Are you looking forward to accompanying Rt Rev Dr Derek Browning on visits this year?
Yes. So far we have already attended the Presbyterian Church of Ireland’s Assembly andcelebrated the 750th anniversary of St Michael’s in Linlithgow. We’ve been to North Berwick to visit Rev Neil Dougall and his congregation and to the Royal Highland show. Then last week we also went to Her Majesty the Queen’s garden party in Holyrood and to Edinburgh Castle for a reception and the Ceremony of Beating Retreat. So I can tell you, I was quite glad to get back into my oldjeans and t-shirt on Friday.

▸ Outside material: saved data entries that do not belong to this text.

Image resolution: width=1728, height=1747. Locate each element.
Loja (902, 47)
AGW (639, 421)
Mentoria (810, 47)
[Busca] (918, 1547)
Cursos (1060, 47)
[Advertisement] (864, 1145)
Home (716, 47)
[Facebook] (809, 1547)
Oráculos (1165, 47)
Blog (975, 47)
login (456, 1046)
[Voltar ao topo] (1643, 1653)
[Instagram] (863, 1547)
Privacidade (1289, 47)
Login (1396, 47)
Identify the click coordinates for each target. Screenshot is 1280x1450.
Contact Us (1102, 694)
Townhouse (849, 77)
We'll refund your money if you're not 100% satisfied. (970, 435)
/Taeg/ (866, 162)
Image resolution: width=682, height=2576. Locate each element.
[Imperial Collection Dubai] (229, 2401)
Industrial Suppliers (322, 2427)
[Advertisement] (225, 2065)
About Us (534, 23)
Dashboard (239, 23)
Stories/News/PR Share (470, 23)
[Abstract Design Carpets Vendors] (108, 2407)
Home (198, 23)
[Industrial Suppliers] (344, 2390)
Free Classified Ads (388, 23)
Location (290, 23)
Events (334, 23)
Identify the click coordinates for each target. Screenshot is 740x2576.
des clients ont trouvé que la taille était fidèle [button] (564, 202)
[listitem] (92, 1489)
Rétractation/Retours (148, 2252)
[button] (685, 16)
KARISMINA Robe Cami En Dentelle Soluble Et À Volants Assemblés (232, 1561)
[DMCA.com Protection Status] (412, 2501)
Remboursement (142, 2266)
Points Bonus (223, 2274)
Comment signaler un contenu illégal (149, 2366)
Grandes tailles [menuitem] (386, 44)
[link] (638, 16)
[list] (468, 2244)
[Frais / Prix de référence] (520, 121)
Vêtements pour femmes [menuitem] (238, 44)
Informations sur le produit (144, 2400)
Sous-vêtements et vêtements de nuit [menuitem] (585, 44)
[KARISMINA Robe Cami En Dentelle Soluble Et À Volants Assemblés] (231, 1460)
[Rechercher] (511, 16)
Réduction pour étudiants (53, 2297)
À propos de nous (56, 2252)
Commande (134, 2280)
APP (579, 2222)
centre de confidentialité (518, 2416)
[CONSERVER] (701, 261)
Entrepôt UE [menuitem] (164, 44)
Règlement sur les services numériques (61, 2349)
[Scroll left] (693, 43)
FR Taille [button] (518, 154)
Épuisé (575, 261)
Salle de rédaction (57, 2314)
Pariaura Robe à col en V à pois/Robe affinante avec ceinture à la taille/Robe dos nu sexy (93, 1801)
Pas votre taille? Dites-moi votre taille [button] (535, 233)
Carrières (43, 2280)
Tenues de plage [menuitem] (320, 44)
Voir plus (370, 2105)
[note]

Some of the highlights I am looking forward to are the Presbytery visit to Glasgow which is my hometown. And I’m accompanying the Moderator to Rome in October, so I’m excited about that.
Why did you choose to be a deacon and not a parish minister?
The ministry of Word and Sacrament was never my calling. It was always the ministry of service that appealed to me. Deacons have always been involved in chaplaincy, especially in hospitals, prisons and the armed forces.
I hope that this year the Diaconate will gain a higher profile and that the training will be more settled. Deacons are a bridge between the Church and the wider community, so I’d also like to see the Church use deacons more imaginatively.